-- start PROVIDED ENTRIES --
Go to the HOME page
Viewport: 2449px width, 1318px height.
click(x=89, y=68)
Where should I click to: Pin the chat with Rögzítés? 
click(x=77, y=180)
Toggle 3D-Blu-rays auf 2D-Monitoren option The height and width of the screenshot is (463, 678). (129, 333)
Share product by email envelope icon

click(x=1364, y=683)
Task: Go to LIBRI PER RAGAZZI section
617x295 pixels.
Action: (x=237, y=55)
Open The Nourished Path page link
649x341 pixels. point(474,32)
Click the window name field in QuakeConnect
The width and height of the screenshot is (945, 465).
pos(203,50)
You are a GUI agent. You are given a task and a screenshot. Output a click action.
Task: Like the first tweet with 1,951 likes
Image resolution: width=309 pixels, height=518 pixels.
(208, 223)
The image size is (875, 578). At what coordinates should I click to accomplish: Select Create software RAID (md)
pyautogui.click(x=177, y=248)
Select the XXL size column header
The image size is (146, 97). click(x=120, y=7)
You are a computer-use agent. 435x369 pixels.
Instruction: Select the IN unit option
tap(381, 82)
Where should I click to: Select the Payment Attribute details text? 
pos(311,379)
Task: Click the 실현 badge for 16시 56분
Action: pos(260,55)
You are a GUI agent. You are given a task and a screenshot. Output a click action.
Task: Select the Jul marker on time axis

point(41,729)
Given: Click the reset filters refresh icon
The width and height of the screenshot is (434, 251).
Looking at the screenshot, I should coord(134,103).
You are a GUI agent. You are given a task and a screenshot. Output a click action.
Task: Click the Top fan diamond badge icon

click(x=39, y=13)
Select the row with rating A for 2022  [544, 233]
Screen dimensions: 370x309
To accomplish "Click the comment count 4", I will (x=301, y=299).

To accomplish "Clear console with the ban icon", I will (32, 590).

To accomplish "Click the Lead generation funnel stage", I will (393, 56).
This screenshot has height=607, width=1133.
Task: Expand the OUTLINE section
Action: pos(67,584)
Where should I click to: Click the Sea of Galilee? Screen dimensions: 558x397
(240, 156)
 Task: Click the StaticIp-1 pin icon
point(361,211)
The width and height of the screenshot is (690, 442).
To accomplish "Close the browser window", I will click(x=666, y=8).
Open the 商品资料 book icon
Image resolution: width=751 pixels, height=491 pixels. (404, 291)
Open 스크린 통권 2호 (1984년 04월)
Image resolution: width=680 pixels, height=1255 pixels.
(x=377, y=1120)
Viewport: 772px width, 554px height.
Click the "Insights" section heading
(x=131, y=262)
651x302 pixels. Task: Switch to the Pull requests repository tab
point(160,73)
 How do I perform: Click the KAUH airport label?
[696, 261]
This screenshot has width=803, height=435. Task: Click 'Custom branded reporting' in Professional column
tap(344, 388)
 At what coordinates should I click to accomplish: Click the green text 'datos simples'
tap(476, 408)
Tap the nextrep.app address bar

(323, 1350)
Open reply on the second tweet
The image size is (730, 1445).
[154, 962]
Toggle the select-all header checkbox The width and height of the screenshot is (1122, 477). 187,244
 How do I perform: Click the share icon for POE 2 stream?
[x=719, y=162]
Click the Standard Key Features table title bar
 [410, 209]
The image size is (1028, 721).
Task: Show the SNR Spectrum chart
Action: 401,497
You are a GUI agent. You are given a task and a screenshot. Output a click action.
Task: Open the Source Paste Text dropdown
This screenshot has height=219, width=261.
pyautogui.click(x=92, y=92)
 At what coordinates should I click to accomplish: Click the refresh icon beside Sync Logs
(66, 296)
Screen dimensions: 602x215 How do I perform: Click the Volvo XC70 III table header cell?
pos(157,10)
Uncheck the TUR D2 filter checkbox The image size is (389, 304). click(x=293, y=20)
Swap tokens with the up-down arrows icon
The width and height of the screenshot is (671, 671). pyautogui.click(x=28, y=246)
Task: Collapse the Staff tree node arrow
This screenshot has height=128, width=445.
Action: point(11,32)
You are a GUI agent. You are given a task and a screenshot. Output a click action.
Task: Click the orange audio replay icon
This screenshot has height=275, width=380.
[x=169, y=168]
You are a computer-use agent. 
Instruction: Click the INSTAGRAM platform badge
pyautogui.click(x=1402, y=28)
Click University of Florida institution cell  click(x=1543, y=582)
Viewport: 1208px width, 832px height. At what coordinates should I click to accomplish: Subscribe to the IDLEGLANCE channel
-- end PROVIDED ENTRIES --
_WHAT THE TASK ASKS_
Swap "GUI agent" for "screen agent" everywhere in the data above, and reproduce every line with nothing else changed.

_FINISHED ANSWER_
Go to the HOME page
Viewport: 2449px width, 1318px height.
click(x=89, y=68)
Where should I click to: Pin the chat with Rögzítés? 
click(x=77, y=180)
Toggle 3D-Blu-rays auf 2D-Monitoren option The height and width of the screenshot is (463, 678). (129, 333)
Share product by email envelope icon

click(x=1364, y=683)
Task: Go to LIBRI PER RAGAZZI section
617x295 pixels.
Action: (x=237, y=55)
Open The Nourished Path page link
649x341 pixels. point(474,32)
Click the window name field in QuakeConnect
The width and height of the screenshot is (945, 465).
pos(203,50)
You are a screen agent. You are given a task and a screenshot. Output a click action.
Task: Like the first tweet with 1,951 likes
Image resolution: width=309 pixels, height=518 pixels.
(208, 223)
The image size is (875, 578). At what coordinates should I click to accomplish: Select Create software RAID (md)
pyautogui.click(x=177, y=248)
Select the XXL size column header
The image size is (146, 97). click(x=120, y=7)
You are a computer-use agent. 435x369 pixels.
Instruction: Select the IN unit option
tap(381, 82)
Where should I click to: Select the Payment Attribute details text? 
pos(311,379)
Task: Click the 실현 badge for 16시 56분
Action: pos(260,55)
You are a screen agent. You are given a task and a screenshot. Output a click action.
Task: Select the Jul marker on time axis

point(41,729)
Given: Click the reset filters refresh icon
The width and height of the screenshot is (434, 251).
Looking at the screenshot, I should coord(134,103).
You are a screen agent. You are given a task and a screenshot. Output a click action.
Task: Click the Top fan diamond badge icon

click(x=39, y=13)
Select the row with rating A for 2022  [544, 233]
Screen dimensions: 370x309
To accomplish "Click the comment count 4", I will (x=301, y=299).

To accomplish "Clear console with the ban icon", I will (32, 590).

To accomplish "Click the Lead generation funnel stage", I will (393, 56).
This screenshot has height=607, width=1133.
Task: Expand the OUTLINE section
Action: pos(67,584)
Where should I click to: Click the Sea of Galilee? Screen dimensions: 558x397
(240, 156)
 Task: Click the StaticIp-1 pin icon
point(361,211)
The width and height of the screenshot is (690, 442).
To accomplish "Close the browser window", I will click(x=666, y=8).
Open the 商品资料 book icon
Image resolution: width=751 pixels, height=491 pixels. (404, 291)
Open 스크린 통권 2호 (1984년 04월)
Image resolution: width=680 pixels, height=1255 pixels.
(x=377, y=1120)
Viewport: 772px width, 554px height.
Click the "Insights" section heading
(x=131, y=262)
651x302 pixels. Task: Switch to the Pull requests repository tab
point(160,73)
 How do I perform: Click the KAUH airport label?
[696, 261]
This screenshot has width=803, height=435. Task: Click 'Custom branded reporting' in Professional column
tap(344, 388)
 At what coordinates should I click to accomplish: Click the green text 'datos simples'
tap(476, 408)
Tap the nextrep.app address bar

(323, 1350)
Open reply on the second tweet
The image size is (730, 1445).
[154, 962]
Toggle the select-all header checkbox The width and height of the screenshot is (1122, 477). 187,244
 How do I perform: Click the share icon for POE 2 stream?
[x=719, y=162]
Click the Standard Key Features table title bar
 [410, 209]
The image size is (1028, 721).
Task: Show the SNR Spectrum chart
Action: 401,497
You are a screen agent. You are given a task and a screenshot. Output a click action.
Task: Open the Source Paste Text dropdown
This screenshot has height=219, width=261.
pyautogui.click(x=92, y=92)
 At what coordinates should I click to accomplish: Click the refresh icon beside Sync Logs
(66, 296)
Screen dimensions: 602x215 How do I perform: Click the Volvo XC70 III table header cell?
pos(157,10)
Uncheck the TUR D2 filter checkbox The image size is (389, 304). click(x=293, y=20)
Swap tokens with the up-down arrows icon
The width and height of the screenshot is (671, 671). pyautogui.click(x=28, y=246)
Task: Collapse the Staff tree node arrow
This screenshot has height=128, width=445.
Action: point(11,32)
You are a screen agent. You are given a task and a screenshot. Output a click action.
Task: Click the orange audio replay icon
This screenshot has height=275, width=380.
[x=169, y=168]
You are a computer-use agent. 
Instruction: Click the INSTAGRAM platform badge
pyautogui.click(x=1402, y=28)
Click University of Florida institution cell  click(x=1543, y=582)
Viewport: 1208px width, 832px height. At what coordinates should I click to accomplish: Subscribe to the IDLEGLANCE channel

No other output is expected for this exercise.